Exercise prompt: Gather every line of the data below that contains the string "screenshot", matching case exactly.

begin Records provided

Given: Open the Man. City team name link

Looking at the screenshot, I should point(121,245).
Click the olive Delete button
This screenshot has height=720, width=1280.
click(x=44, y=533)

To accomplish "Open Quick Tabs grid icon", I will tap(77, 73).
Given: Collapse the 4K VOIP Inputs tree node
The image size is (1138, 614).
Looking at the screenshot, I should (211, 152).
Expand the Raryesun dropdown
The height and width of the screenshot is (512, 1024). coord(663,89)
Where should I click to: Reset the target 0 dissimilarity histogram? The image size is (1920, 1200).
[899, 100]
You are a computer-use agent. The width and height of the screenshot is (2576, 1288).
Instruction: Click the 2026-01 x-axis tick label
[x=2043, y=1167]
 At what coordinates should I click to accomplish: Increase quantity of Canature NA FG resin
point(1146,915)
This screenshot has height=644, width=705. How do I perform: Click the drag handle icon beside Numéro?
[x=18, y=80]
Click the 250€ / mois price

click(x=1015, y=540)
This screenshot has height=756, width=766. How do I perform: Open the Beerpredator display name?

end Records provided

Result of this exercise:
Looking at the screenshot, I should point(121,245).
This screenshot has height=720, width=1280.
Looking at the screenshot, I should (211, 152).
The height and width of the screenshot is (512, 1024). coord(663,89)
You are a computer-use agent. The width and height of the screenshot is (2576, 1288).
This screenshot has height=644, width=705. How do I perform: Click the drag handle icon beside Numéro?
This screenshot has height=756, width=766. How do I perform: Open the Beerpredator display name?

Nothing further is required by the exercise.